The ABA Pediatric Anesthesiology subspecialty exam is a 200-item multiple-choice test administered in a single 4-hour session at Pearson VUE test centers.
What score do I need to pass the ABA Pediatric Anesthesiology exam?
The ABA uses a criterion-referenced passing standard set by content experts who define the minimum competency required. There is no fixed percentage threshold published — the standard reflects the difficulty of the items on each form.
How much does the ABA Pediatric Anesthesiology exam cost in 2026?
Standard registration (June 17 to August 12, 2026) is $1,900 for first-time candidates and $1,615 for retakes.
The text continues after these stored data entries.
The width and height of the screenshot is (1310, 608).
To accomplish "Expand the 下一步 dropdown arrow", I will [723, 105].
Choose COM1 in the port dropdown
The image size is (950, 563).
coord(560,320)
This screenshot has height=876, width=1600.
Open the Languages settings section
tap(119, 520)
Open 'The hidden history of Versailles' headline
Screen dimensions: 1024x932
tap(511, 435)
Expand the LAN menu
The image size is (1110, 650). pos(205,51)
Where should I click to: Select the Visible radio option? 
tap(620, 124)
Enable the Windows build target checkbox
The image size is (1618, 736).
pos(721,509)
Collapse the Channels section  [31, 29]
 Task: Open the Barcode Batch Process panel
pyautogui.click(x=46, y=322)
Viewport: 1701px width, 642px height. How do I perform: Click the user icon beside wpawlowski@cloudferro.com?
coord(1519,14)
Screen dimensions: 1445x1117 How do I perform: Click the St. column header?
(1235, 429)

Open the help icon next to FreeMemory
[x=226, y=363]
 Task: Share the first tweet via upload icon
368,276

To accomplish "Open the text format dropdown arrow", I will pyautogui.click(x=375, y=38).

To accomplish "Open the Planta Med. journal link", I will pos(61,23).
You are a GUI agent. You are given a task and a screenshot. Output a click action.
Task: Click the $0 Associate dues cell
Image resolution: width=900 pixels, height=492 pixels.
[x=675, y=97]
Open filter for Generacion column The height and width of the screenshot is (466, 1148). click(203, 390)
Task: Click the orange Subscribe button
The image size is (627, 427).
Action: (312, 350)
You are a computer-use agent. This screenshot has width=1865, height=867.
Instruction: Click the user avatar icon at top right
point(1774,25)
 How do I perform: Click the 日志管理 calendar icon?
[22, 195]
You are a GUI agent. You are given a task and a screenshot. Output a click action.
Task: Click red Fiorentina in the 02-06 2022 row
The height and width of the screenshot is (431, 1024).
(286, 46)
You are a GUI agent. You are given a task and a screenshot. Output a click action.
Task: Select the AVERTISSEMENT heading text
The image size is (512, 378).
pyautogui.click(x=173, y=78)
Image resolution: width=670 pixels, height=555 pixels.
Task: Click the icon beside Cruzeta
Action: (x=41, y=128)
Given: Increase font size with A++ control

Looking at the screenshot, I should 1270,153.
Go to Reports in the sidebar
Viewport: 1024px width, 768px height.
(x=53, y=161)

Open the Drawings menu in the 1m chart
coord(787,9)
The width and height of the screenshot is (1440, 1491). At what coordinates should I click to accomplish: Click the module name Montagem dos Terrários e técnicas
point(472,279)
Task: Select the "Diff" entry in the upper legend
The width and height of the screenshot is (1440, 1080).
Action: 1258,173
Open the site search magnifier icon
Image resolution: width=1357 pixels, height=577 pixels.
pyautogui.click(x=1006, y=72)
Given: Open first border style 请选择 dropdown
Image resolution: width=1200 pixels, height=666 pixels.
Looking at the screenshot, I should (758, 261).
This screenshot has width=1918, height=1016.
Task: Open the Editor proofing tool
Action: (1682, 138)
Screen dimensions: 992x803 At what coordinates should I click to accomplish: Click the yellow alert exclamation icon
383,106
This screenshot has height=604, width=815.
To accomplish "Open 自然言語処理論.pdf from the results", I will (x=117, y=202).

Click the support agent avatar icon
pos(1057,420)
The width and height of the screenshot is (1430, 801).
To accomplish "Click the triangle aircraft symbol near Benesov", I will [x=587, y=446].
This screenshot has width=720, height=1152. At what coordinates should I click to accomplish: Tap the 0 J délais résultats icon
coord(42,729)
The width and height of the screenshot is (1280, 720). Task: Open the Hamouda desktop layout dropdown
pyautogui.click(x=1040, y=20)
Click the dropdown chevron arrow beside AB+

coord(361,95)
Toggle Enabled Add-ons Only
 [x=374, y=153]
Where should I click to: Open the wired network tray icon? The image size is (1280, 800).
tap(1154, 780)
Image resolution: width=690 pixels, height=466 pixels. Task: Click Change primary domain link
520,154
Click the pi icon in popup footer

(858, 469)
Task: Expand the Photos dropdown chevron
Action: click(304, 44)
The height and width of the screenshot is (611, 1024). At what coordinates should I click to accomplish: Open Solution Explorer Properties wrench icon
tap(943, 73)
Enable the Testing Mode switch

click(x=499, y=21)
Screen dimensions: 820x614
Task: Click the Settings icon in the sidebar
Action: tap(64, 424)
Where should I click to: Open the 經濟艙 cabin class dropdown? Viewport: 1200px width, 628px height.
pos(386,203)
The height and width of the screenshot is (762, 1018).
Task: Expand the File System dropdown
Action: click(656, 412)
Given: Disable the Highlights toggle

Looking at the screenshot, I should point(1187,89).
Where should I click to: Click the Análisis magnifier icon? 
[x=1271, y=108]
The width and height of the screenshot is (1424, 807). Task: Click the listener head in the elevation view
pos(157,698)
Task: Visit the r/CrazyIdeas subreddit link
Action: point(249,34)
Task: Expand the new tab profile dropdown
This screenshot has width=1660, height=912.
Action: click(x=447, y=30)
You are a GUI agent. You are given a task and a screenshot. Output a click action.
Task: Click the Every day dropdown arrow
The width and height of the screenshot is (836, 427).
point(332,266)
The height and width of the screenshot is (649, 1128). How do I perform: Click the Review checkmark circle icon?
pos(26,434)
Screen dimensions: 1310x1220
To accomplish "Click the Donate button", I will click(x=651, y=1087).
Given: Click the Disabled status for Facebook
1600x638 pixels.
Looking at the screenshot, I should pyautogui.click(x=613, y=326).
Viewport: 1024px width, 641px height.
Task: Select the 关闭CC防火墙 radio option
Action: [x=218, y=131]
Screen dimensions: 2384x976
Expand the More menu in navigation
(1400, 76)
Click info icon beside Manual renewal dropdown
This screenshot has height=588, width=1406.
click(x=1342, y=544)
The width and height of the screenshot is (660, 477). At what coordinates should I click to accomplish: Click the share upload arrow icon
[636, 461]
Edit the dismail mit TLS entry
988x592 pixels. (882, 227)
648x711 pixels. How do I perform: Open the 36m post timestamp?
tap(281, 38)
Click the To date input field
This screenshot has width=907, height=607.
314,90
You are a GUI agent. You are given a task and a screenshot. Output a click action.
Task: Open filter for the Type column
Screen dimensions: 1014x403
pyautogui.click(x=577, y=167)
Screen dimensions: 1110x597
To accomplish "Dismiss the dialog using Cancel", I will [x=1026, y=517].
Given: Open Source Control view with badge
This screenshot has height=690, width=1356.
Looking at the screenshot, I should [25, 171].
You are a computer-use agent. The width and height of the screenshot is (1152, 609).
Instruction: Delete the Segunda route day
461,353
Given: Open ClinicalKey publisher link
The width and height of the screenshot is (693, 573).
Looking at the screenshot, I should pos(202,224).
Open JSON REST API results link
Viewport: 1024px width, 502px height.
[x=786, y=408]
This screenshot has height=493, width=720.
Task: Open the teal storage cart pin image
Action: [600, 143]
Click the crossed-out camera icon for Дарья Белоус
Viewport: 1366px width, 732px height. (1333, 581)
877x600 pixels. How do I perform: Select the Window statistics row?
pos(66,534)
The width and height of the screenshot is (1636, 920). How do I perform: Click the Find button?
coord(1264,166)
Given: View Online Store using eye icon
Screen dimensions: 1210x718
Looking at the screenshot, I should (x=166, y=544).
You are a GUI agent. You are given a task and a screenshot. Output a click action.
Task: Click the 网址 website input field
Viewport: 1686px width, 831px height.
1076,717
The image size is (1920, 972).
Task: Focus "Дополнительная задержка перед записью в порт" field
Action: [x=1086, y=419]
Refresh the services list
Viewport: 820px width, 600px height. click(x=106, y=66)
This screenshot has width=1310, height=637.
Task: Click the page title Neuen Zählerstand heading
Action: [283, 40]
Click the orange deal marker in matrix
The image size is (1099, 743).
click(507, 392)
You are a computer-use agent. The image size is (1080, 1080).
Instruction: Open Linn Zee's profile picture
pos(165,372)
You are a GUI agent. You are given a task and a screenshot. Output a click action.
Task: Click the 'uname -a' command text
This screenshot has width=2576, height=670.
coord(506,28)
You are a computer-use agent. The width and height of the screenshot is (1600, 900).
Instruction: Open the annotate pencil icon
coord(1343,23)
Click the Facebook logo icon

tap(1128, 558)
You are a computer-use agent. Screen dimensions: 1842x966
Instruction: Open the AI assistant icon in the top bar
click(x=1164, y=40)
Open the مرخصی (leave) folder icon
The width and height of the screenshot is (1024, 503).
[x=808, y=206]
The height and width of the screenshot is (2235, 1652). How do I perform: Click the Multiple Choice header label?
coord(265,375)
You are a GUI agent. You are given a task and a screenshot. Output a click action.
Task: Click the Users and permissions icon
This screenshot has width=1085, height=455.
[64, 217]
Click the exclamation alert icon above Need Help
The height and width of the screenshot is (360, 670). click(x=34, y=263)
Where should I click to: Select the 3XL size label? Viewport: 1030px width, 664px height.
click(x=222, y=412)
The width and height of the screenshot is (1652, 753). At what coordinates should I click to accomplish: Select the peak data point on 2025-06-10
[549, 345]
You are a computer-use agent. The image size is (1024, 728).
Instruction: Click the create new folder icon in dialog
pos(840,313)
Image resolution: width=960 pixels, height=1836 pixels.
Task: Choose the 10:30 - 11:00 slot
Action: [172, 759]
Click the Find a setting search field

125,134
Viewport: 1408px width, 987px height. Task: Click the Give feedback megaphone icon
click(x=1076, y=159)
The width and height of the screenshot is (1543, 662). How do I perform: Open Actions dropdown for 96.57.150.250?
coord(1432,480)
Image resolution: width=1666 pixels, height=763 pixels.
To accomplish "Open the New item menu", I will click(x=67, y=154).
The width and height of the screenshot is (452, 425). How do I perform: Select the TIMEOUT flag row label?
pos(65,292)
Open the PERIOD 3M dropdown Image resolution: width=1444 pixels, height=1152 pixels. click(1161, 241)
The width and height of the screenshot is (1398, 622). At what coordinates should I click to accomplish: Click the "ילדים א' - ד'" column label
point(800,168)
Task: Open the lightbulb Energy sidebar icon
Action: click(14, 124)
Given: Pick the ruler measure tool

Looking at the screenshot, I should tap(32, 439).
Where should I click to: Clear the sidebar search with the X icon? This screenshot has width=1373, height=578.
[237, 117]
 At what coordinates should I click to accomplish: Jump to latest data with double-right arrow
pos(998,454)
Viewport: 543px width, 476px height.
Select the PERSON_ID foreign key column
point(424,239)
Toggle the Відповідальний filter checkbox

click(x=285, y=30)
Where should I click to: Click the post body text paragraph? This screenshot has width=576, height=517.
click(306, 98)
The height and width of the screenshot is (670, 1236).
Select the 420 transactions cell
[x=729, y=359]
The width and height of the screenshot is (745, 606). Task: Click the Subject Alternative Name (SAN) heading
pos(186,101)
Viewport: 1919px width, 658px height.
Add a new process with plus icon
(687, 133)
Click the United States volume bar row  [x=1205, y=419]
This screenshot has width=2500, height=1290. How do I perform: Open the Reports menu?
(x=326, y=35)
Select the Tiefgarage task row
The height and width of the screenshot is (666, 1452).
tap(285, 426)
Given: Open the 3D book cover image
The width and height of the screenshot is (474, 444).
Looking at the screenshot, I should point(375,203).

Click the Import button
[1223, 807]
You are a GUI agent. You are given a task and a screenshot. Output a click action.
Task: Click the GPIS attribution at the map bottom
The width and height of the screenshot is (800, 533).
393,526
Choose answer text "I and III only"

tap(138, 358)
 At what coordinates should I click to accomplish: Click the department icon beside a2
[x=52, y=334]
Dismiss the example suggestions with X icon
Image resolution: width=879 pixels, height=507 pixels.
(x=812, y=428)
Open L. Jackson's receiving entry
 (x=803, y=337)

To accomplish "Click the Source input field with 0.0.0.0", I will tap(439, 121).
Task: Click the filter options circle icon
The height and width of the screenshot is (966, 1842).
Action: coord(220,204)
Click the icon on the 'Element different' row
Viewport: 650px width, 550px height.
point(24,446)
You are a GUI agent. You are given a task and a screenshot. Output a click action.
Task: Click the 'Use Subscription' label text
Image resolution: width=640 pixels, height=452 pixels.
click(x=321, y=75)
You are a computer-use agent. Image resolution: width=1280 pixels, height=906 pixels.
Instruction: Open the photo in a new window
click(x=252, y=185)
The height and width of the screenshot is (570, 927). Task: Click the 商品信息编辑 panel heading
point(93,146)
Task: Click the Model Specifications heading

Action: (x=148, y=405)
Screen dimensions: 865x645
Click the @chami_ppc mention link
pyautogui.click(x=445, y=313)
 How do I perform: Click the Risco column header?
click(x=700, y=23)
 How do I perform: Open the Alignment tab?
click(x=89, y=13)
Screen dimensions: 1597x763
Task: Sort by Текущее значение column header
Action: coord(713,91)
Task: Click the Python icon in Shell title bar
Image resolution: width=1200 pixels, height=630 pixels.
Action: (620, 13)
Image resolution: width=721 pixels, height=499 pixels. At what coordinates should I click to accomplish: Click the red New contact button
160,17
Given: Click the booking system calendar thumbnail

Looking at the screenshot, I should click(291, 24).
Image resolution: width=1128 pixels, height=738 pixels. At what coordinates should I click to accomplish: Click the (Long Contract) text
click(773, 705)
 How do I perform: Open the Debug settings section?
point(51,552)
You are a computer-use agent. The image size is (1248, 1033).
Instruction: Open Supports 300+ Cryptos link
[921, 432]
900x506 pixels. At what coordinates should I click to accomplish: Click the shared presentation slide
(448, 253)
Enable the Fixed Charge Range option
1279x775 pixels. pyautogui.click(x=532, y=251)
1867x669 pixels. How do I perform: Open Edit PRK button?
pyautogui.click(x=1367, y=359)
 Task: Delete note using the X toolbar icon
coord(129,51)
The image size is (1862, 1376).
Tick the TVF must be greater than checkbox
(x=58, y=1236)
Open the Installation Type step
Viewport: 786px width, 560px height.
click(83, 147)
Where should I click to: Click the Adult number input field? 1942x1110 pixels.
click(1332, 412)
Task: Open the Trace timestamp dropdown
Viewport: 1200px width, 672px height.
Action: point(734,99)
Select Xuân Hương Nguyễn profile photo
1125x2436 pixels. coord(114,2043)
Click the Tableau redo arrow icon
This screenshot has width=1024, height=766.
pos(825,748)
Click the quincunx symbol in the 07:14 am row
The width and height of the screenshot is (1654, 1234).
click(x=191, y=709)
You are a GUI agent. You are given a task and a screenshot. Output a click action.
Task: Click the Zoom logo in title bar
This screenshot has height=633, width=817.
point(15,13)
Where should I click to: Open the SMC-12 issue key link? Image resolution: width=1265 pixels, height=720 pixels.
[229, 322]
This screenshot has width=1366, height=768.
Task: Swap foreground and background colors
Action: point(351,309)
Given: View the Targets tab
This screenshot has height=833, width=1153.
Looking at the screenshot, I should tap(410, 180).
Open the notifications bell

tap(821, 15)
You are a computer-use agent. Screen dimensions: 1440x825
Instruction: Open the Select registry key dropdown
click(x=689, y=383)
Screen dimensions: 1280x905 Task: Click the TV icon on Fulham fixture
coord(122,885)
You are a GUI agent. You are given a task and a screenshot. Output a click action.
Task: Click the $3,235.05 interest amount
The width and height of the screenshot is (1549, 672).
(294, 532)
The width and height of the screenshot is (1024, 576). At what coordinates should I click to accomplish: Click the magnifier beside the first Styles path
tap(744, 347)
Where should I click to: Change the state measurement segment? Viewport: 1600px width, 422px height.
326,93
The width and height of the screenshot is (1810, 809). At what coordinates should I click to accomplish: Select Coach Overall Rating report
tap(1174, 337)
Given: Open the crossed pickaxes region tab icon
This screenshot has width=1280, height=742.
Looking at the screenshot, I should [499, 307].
Late registration (August 13 to August 27, 2026) is $2,400 for first-time candidates and $2,115 for retakes.
What are the prerequisites for the ABA Pediatric Anesthesiology exam?
Candidates must hold active ABA primary certification in Anesthesiology (or be completing it in the same cycle), have completed a 12-month ACGME-accredited Pediatric Anesthesiology fellowship, and hold a valid unrestricted medical license in the U.S. or Canada with a program director attestation of competence.
When is the 2026 ABA Pediatric Anesthesiology exam?
The 2026 ABA Pediatric Anesthesiology subspecialty exam is offered on October 10, 2026, at Pearson VUE test centers across the U.S. and Canada.
What topics are tested on the ABA Pediatric Anesthesiology exam?
The blueprint emphasizes neonatal and infant anesthesia (airway, physiology), congenital heart disease, pediatric pharmacology, regional anesthesia, malignant hyperthermia, surgical emergencies (pyloric stenosis, CDH, NEC), NPO and fluid management, pain assessment, and FDA neurotoxicity guidance.
How much study time do pediatric anesthesiologists need for the ABA subspecialty exam?
Most fellowship graduates spend 200 to 300 hours over 4 to 8 months after fellowship completion, combining blueprint review (e.g., Cote's Practice of Anesthesia for Infants and Children), question banks, and SPA/ABA sample items.
Is the ABA Pediatric Anesthesiology exam the same as the primary anesthesiology boards?
No. This is a subspecialty certification offered after ABA primary certification. The primary anesthesiology pathway is the BASIC, ADVANCED, and APPLIED (OSCE + SOE) exams. Pediatric Anesthesiology is a separate 200-item subspecialty exam with its own blueprint.